À bien des égards, c’est le voyage spirituel que Marcellin a vécu.
La gratitude a rempli sa vie. Dans certaines de ses correspondances et à travers les souvenirs de ceux qui l’ont bien connu, nous voyons Marcellin comme calme, serein, ouvert, constant, priant et courageux. Conscient de ses propres limites, il était doué d’une profonde intelligence au sens pratique, et il était extrêmement confiant dans ses convictions. Marcellin a toujours espéré que la qualité qui définirait ses « Petits Frères de Marie » serait la simplicité, et à bien des égards, cette qualité caractérisait Marcellin. Pour Marcellin, la simplicité était la franchise dans les relations avec les autres, l’enthousiasme pour le travail à accomplir et une confiance sans complication en Marie et en son Dieu.
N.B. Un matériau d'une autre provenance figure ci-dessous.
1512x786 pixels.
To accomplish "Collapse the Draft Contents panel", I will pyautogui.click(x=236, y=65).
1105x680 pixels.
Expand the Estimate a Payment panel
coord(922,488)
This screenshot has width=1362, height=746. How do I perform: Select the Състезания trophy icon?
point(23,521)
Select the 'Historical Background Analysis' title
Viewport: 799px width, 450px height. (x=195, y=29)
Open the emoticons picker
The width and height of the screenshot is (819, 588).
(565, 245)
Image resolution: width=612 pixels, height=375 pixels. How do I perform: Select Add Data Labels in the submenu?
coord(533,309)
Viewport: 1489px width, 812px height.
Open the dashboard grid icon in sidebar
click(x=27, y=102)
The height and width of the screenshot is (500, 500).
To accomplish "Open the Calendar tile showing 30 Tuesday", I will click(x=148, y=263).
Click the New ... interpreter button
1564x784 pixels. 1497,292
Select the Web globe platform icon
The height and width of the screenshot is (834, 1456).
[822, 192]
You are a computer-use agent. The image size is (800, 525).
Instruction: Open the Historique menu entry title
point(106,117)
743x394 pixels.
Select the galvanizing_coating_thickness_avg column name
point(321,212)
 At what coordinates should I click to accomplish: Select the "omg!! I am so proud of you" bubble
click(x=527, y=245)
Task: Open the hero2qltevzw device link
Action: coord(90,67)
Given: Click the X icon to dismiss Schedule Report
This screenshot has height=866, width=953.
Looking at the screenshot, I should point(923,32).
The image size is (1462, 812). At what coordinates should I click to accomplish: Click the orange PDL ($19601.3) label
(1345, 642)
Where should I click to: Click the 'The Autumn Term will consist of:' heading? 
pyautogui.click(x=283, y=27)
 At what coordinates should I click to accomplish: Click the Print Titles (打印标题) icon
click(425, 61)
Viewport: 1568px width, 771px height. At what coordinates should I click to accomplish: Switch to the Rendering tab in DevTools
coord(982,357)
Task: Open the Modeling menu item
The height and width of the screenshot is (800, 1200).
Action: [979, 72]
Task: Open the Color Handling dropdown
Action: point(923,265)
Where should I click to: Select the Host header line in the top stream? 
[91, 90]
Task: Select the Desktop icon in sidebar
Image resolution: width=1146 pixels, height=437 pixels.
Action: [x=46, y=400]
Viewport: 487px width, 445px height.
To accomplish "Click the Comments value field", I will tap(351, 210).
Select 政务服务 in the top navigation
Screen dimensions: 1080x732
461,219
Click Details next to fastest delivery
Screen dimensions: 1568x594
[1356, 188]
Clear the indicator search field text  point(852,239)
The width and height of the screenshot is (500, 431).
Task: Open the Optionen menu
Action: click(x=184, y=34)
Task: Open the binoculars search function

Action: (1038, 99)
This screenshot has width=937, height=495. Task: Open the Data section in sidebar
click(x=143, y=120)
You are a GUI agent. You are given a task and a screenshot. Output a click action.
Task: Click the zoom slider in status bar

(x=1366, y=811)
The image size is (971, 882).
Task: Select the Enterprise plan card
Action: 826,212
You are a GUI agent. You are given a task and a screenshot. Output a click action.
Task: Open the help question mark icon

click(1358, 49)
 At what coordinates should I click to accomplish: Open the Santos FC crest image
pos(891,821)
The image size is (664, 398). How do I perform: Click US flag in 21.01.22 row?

Il partageait cette qualité avec ses frères dont il espérait qu’ils deviendraient comme une famille – et pour qu’une famille s’épanouisse, le pardon est une qualité essentielle : « Qu’il soit dit des Petits Frères de Marie comme on disait des premiers chrétiens : ‘Voyez comme ils s’aiment’ ».
En raison de sa simplicité, Marcellin était vraiment doué pour les relations humaines ; il était toujours prêt à porter avec empathie de plus en plus de complexités, en particulier en aidant à former ses frères. Son bon sens et sa compassion ont fait de lui un confesseur populaire tout au long de sa vie. Il était capable de communiquer efficacement et de faire preuve d’empathie avec les autres. Pourtant, nous savons par notre histoire mariste que Marcellin n’était pas un homme pour écrire des traités spirituels, mais c’était un homme de détermination et d’action, un homme de cœur et d’affection. Il mettait l’accent sur le cœur et sur les relations, tant avec Dieu qu’avec les autres. Il était, et est toujours, la clé de notre héritage spirituel et de notre pédagogie mariste. C’est grâce à ce cœur et à cette affection… pour la jeunesse de la France rurale et pour ceux qui allaient leur enseigner… que Marcellin a réussi à faire ce que beaucoup croyaient impossible. Ces qualités de Marcellin — « son caractère ouvert, amical et prévenant… son affabilité sans prétention, une franchise et une impression de bonté » — lui ont permis de faire de grandes choses et de vivre une vie simple, remplie de joie et centrée sur l’Evangile de Jésus.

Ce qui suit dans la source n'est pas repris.